**The task**. Using the data below, copy every line that contains the word "button".

(Beginning of Recorded data)

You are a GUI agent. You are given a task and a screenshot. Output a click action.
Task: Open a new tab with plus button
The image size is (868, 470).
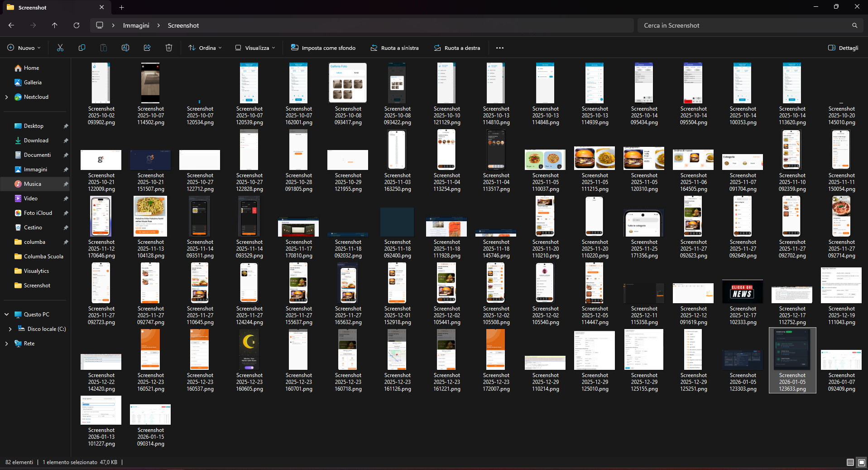121,7
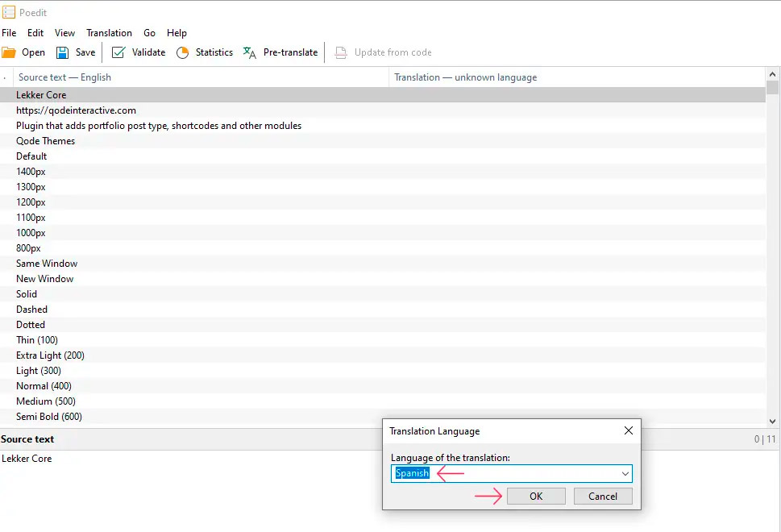Open the Go menu
781x532 pixels.
click(149, 33)
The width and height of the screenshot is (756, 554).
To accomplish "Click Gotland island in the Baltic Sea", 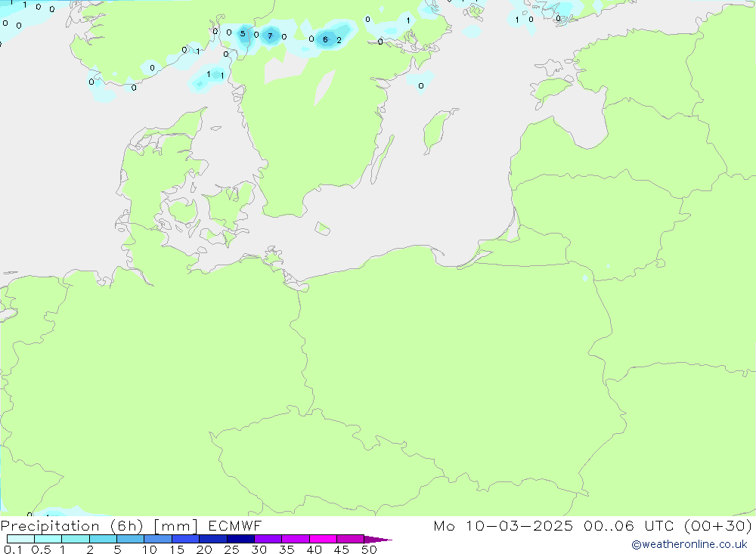I will click(438, 129).
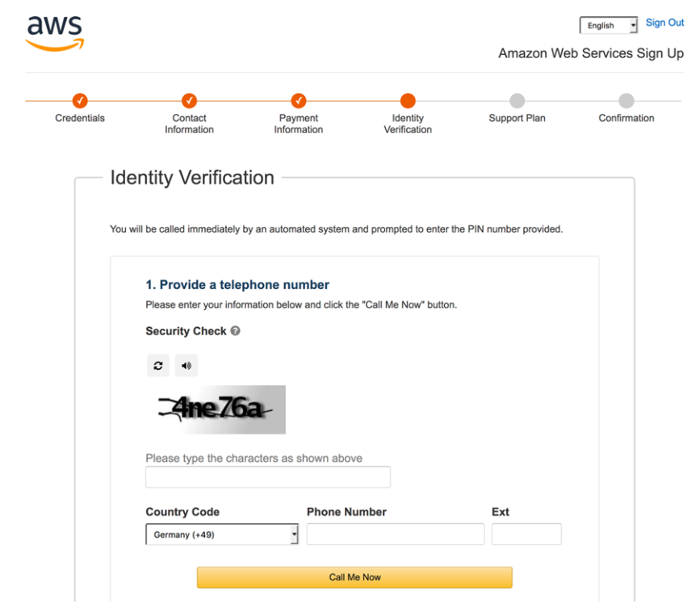Play the audio captcha

tap(187, 366)
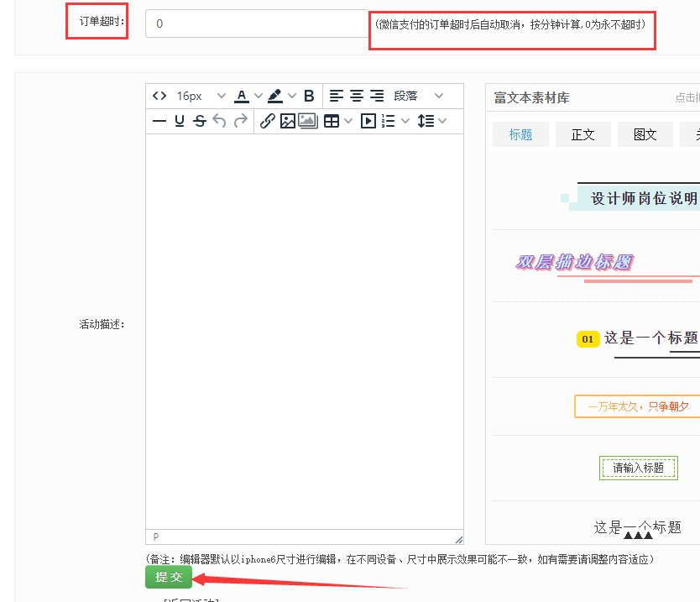The height and width of the screenshot is (602, 700).
Task: Insert a video with play icon
Action: pos(368,121)
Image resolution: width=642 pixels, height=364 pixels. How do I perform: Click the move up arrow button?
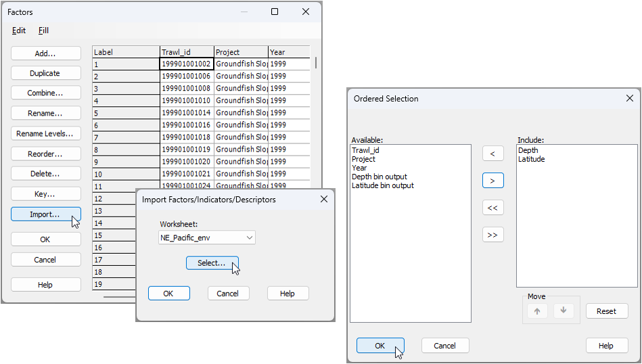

(End of Recorded data)

**Written answer**.
Task: Open a new tab with plus button
Image resolution: width=642 pixels, height=364 pixels. How do I perform: Click the move up arrow button?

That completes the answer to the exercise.